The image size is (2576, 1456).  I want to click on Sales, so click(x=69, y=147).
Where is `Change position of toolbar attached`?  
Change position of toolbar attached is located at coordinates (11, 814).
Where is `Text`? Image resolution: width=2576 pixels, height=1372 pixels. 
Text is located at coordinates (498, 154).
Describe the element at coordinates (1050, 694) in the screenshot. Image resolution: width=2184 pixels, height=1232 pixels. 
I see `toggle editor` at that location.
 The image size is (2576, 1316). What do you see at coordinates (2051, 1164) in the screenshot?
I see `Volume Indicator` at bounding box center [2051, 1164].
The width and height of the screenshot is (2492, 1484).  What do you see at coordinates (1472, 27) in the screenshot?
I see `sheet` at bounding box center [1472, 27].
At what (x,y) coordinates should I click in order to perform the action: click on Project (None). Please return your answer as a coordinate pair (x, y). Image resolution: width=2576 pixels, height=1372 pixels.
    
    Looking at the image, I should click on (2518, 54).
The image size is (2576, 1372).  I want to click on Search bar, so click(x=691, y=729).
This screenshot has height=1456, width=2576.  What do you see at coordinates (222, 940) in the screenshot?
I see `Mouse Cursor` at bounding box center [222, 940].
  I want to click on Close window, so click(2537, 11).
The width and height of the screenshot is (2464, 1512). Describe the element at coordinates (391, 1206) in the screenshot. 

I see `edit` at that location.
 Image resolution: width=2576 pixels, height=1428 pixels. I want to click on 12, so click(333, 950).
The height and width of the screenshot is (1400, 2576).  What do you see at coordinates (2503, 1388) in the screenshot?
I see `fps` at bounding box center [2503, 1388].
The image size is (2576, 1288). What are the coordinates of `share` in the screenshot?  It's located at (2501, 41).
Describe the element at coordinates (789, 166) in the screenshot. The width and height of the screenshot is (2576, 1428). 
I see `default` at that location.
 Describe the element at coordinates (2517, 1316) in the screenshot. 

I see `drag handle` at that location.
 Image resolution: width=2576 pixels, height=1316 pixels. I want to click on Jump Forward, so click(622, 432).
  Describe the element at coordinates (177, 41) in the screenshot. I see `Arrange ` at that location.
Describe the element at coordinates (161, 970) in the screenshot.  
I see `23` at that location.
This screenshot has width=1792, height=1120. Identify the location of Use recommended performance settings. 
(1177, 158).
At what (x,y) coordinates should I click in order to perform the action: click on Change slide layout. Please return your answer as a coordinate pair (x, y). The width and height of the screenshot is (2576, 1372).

▶ TASK DETAILS
Turn the entries above into a numbered list, one line per item, leaving out the blank lines.

▶ WRITTEN RESPONSE
1. The image size is (2576, 1456).  I want to click on Sales, so click(x=69, y=147).
2. Where is `Change position of toolbar attached`?  
3. Change position of toolbar attached is located at coordinates (11, 814).
4. Where is `Text`? Image resolution: width=2576 pixels, height=1372 pixels. 
5. Text is located at coordinates (498, 154).
6. Describe the element at coordinates (1050, 694) in the screenshot. Image resolution: width=2184 pixels, height=1232 pixels. 
7. I see `toggle editor` at that location.
8.  The image size is (2576, 1316). What do you see at coordinates (2051, 1164) in the screenshot?
9. I see `Volume Indicator` at bounding box center [2051, 1164].
10. The width and height of the screenshot is (2492, 1484).  What do you see at coordinates (1472, 27) in the screenshot?
11. I see `sheet` at bounding box center [1472, 27].
12. At what (x,y) coordinates should I click in order to perform the action: click on Project (None). Please return your answer as a coordinate pair (x, y). Image resolution: width=2576 pixels, height=1372 pixels.
13.     Looking at the image, I should click on (2518, 54).
14. The image size is (2576, 1372).  I want to click on Search bar, so click(x=691, y=729).
15. This screenshot has height=1456, width=2576.  What do you see at coordinates (222, 940) in the screenshot?
16. I see `Mouse Cursor` at bounding box center [222, 940].
17.   I want to click on Close window, so click(2537, 11).
18. The width and height of the screenshot is (2464, 1512). Describe the element at coordinates (391, 1206) in the screenshot. 
19. I see `edit` at that location.
20.  Image resolution: width=2576 pixels, height=1428 pixels. I want to click on 12, so click(333, 950).
21. The height and width of the screenshot is (1400, 2576).  What do you see at coordinates (2503, 1388) in the screenshot?
22. I see `fps` at bounding box center [2503, 1388].
23. The image size is (2576, 1288). What are the coordinates of `share` in the screenshot?  It's located at (2501, 41).
24. Describe the element at coordinates (789, 166) in the screenshot. The width and height of the screenshot is (2576, 1428). 
25. I see `default` at that location.
26.  Describe the element at coordinates (2517, 1316) in the screenshot. 
27. I see `drag handle` at that location.
28.  Image resolution: width=2576 pixels, height=1316 pixels. I want to click on Jump Forward, so click(622, 432).
29.   Describe the element at coordinates (177, 41) in the screenshot. I see `Arrange ` at that location.
30. Describe the element at coordinates (161, 970) in the screenshot.  
31. I see `23` at that location.
32. This screenshot has width=1792, height=1120. Identify the location of Use recommended performance settings. 
33. (1177, 158).
34. At what (x,y) coordinates should I click in order to perform the action: click on Change slide layout. Please return your answer as a coordinate pair (x, y). The width and height of the screenshot is (2576, 1372).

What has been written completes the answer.